In this photo, I used a cheetah face, and my own eyes. For my neck, I copied the cheetah face, made another layer, erased everything except for the forehead, and fit it to my neck. I cropped this photo so I would be off to the right instead of being centered. I like how this one turned out because the gradient background and my hair colour match the cheetah fur colour well.
For this photo, I used the face of a gorilla, and my own eyes. I cropped this picture, similarly to the cheetah photo above, except I also cropped it so there wouldn't be as much background above my head. A challenge with this photo was getting the animal's face to fit mine, and it did not end up working so, I copied the face twice, and made two new layers, one for my neck, and one for my forehead. From the copied face layers, I erased everything except for the forehead, and used that on my forehead and neck. I don't like how the forehead looks in this picture because the forehead layer is overlapping with the face layer. On the neckline, it also overlaps, but I like how it looks there because it simply looks like collar bones, not a poorly done neck.

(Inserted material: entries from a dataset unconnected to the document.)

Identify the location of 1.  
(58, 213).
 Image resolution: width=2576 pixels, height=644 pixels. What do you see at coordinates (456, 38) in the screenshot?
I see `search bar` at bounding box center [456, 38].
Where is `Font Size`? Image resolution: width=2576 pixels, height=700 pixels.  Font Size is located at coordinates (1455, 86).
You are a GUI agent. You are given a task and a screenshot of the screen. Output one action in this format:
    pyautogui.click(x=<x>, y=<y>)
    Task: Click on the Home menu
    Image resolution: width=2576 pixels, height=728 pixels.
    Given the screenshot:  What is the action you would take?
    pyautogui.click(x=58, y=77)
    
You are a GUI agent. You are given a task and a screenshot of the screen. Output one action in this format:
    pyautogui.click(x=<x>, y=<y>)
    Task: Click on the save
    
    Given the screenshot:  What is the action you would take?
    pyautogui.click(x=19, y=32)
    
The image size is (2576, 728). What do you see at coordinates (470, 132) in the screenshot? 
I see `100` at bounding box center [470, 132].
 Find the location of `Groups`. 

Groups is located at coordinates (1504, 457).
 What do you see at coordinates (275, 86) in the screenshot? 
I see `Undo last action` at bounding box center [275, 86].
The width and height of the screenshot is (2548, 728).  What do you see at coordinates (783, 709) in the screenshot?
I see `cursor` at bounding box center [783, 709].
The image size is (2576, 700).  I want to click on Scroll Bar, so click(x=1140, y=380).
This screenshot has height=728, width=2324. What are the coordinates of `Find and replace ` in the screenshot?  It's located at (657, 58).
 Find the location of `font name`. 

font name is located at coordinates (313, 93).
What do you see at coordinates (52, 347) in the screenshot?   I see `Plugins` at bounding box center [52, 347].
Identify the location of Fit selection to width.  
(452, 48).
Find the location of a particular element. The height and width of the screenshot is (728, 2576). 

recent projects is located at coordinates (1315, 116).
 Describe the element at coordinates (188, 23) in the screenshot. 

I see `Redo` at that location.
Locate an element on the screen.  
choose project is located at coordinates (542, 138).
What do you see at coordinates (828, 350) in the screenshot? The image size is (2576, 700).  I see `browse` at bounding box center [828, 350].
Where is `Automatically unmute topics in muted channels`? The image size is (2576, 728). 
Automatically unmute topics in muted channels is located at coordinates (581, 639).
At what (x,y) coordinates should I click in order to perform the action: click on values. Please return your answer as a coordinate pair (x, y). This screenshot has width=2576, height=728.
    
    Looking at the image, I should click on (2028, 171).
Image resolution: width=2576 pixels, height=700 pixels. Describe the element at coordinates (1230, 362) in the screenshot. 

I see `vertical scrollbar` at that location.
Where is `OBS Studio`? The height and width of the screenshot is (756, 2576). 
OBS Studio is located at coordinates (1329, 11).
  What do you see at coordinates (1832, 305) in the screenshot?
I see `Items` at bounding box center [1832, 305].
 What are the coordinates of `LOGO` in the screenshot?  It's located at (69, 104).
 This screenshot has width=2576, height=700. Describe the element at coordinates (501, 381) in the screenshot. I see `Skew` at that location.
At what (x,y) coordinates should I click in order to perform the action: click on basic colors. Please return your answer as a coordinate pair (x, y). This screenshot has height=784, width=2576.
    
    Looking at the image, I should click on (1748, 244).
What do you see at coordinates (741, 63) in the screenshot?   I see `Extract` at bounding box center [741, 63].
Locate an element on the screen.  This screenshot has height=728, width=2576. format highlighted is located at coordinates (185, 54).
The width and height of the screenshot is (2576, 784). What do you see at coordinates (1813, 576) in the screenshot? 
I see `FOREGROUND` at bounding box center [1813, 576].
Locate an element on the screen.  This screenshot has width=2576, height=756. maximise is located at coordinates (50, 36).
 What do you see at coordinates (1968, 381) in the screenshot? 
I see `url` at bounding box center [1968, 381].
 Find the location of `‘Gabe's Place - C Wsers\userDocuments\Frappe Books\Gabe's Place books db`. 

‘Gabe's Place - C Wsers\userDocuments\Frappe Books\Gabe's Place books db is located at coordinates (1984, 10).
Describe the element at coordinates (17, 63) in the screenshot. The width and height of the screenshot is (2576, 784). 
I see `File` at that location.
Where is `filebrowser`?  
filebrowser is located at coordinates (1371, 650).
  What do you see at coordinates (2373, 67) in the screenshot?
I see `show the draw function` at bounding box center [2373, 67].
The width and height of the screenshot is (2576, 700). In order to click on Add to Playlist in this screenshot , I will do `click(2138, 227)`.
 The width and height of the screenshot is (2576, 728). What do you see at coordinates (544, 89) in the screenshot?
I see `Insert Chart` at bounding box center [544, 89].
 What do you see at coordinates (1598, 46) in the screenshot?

Carissa, congratulations on getting two versions done. I agree that the cheetah is the better of the two. The colouring does work very well. I like that you blacked out the shirt and the gradient in the background looks very effective with the hotspot behind your face. In the gorilla version you did a great job of extending the skin texture, it just doesn't blend into your hairline as well as the cheetah.
ReplyDeleteYour written descriptions are grammatically perfect but could still have more detail. In the cheetah explanation you did not mention changing the shirt or the rationale for the colours in the gradient. I'd love to see you using words like "lowered the opacity" or "used the distortion tool to resize".
You seem to be using class time well and you blog is shaping up nicely!